• **Try it**: Reproduce precisely the lines of the material below from the line containing "Image resolution: width=501" up to and including its last line. Pictures must not be copied.

☆ ☆ ☆ ☆ ☆

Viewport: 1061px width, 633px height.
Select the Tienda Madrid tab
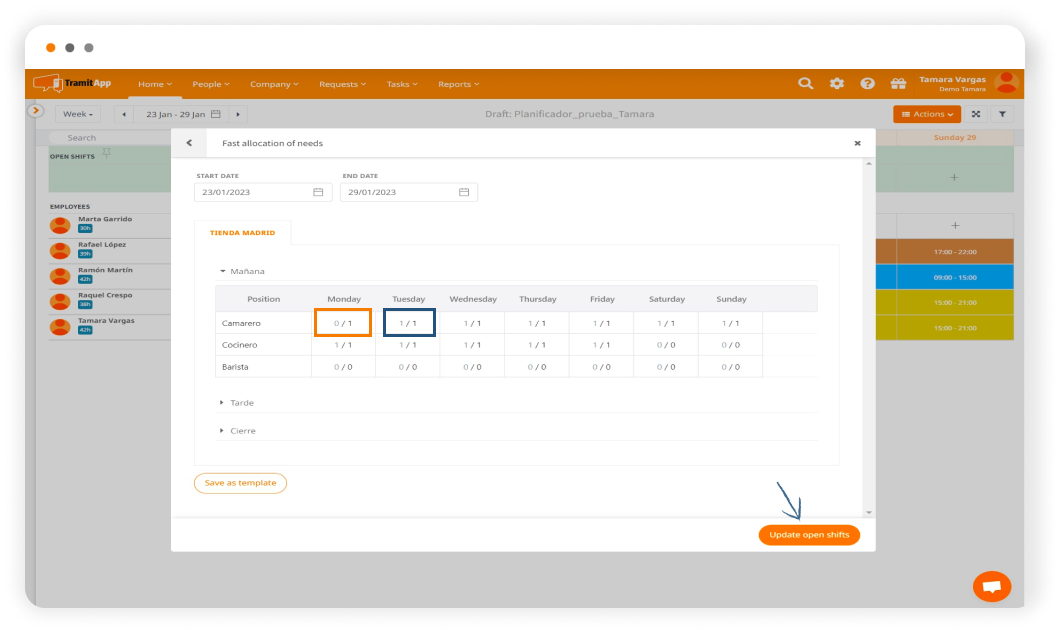(243, 233)
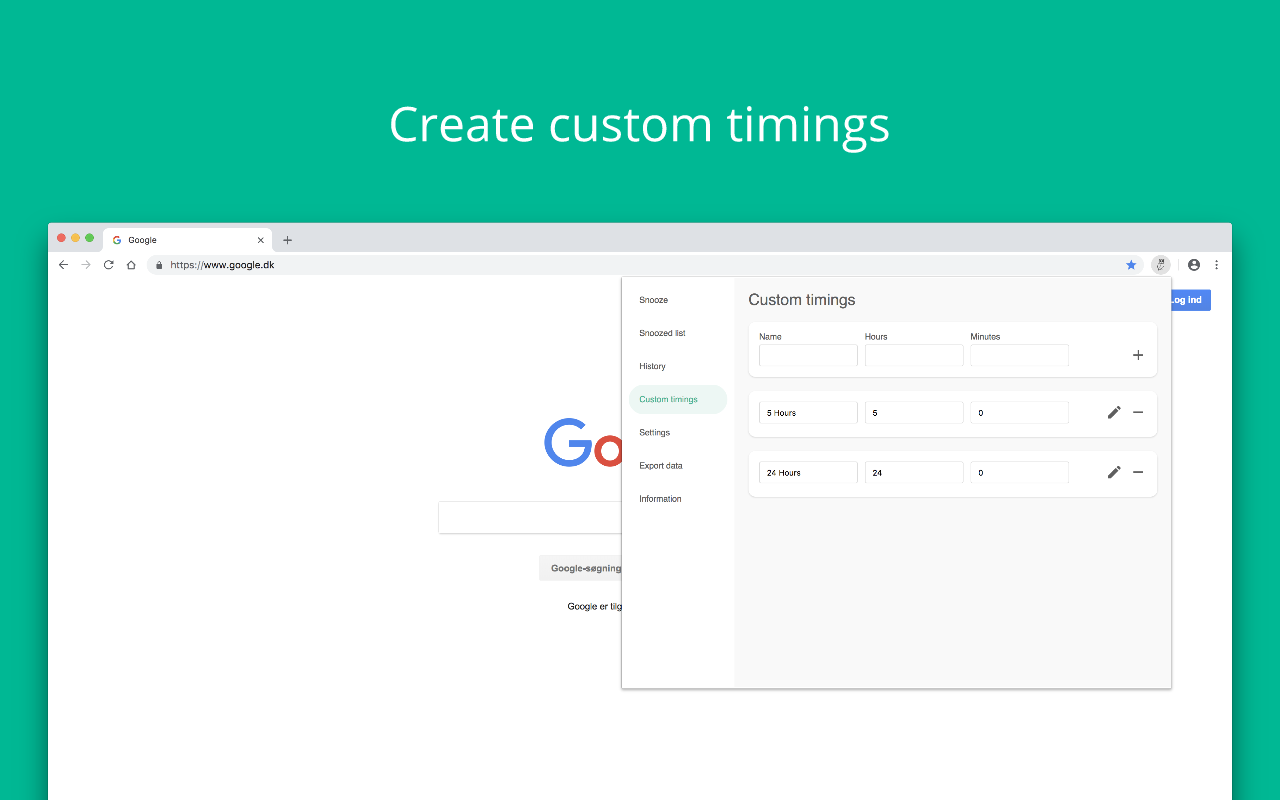Click the empty Hours input field
Screen dimensions: 1280x800
(x=914, y=355)
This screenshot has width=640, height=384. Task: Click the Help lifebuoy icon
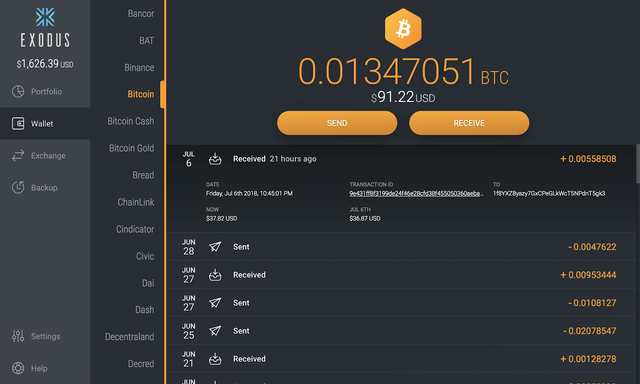(18, 368)
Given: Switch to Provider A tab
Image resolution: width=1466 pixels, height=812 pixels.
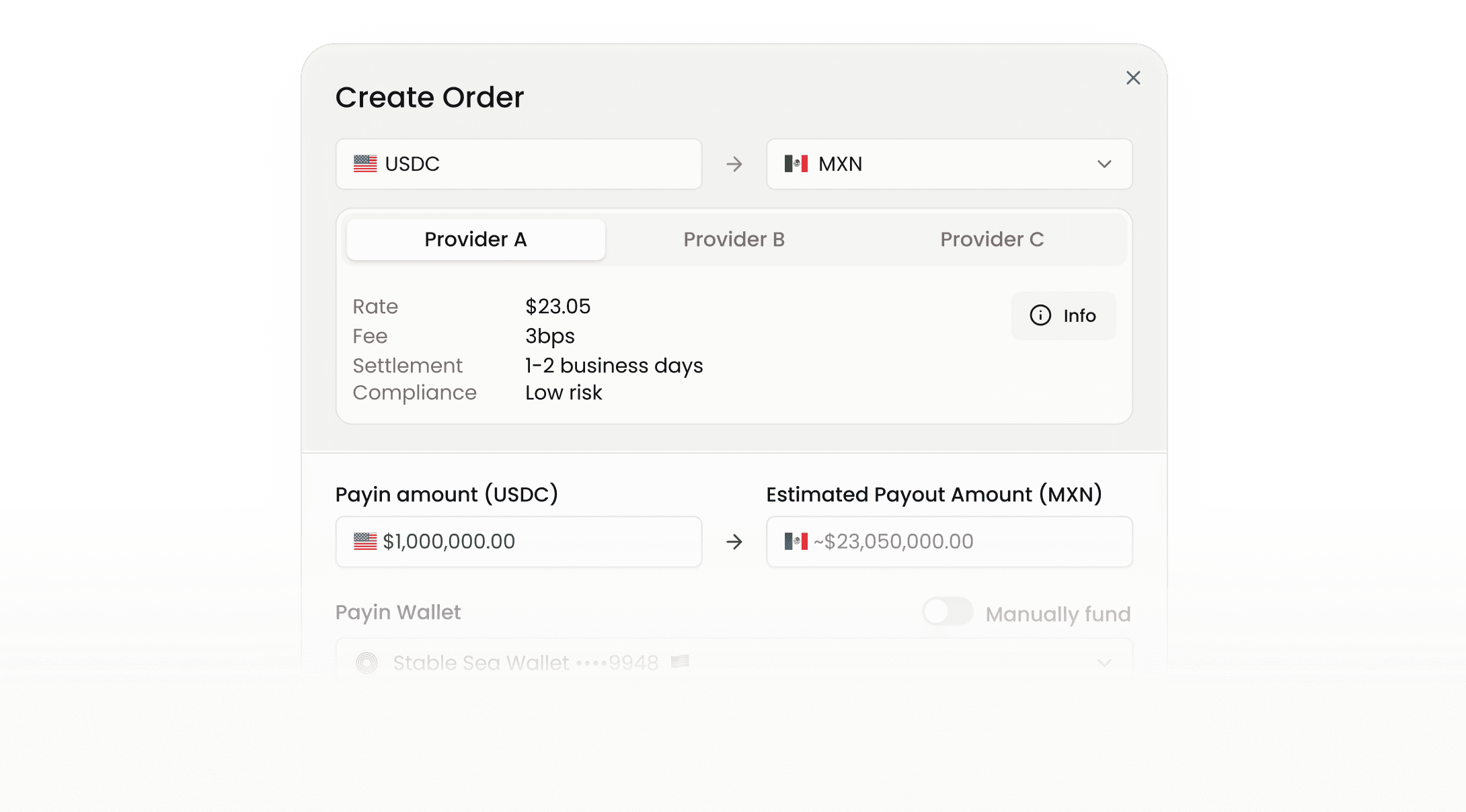Looking at the screenshot, I should coord(475,239).
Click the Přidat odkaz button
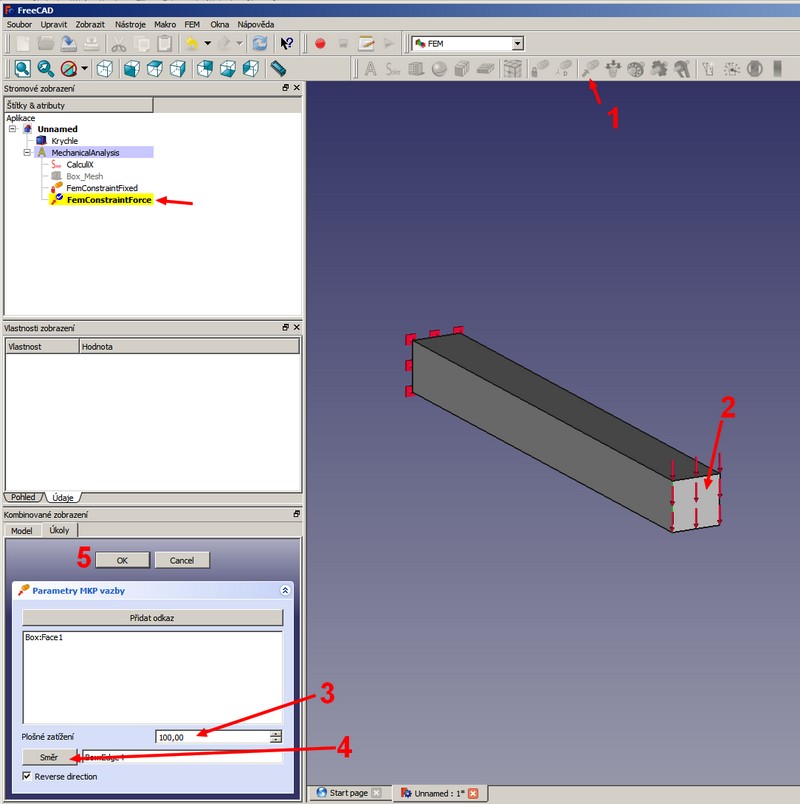800x804 pixels. (x=152, y=618)
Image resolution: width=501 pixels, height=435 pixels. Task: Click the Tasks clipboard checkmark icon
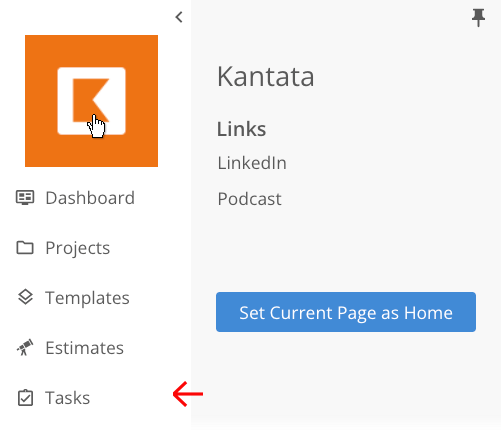(25, 397)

☆ ☆ ☆ ☆ ☆

• **Task answer**:
Image resolution: width=501 pixels, height=435 pixels. Task: Click the Tasks clipboard checkmark icon
(25, 397)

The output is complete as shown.